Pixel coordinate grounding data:
▶

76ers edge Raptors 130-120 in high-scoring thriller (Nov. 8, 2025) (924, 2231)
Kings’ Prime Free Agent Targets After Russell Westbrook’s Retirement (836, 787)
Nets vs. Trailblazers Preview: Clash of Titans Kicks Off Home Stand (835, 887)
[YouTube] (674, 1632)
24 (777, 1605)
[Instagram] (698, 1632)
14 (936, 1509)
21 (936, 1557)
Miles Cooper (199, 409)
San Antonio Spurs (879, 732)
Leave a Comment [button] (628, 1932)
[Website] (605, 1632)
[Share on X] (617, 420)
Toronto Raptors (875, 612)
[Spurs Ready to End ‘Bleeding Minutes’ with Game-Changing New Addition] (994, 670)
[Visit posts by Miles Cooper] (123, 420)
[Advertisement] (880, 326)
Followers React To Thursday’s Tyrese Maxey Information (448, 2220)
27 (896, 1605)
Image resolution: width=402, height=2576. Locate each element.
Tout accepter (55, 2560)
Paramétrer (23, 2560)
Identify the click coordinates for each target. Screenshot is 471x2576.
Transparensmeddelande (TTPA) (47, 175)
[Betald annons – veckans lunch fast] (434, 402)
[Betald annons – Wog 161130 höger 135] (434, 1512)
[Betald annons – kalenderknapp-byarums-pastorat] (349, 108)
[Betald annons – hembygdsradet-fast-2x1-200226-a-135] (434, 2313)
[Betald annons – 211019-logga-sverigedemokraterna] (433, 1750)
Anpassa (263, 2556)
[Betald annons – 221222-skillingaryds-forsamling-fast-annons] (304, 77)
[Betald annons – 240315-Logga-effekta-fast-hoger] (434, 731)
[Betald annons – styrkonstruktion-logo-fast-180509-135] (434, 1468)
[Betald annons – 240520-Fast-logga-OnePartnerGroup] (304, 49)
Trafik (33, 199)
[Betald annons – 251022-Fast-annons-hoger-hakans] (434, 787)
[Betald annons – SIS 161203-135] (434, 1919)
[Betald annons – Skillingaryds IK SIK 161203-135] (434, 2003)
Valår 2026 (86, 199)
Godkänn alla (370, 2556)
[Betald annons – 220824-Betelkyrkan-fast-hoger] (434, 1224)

◀

**WHAT THE TASK ASKS**
Filter the records down to the lines that contain the string "hoger", and copy those lines.

**EXERCISE RESULT**
[Betald annons – 240315-Logga-effekta-fast-hoger] (434, 731)
[Betald annons – 251022-Fast-annons-hoger-hakans] (434, 787)
[Betald annons – 220824-Betelkyrkan-fast-hoger] (434, 1224)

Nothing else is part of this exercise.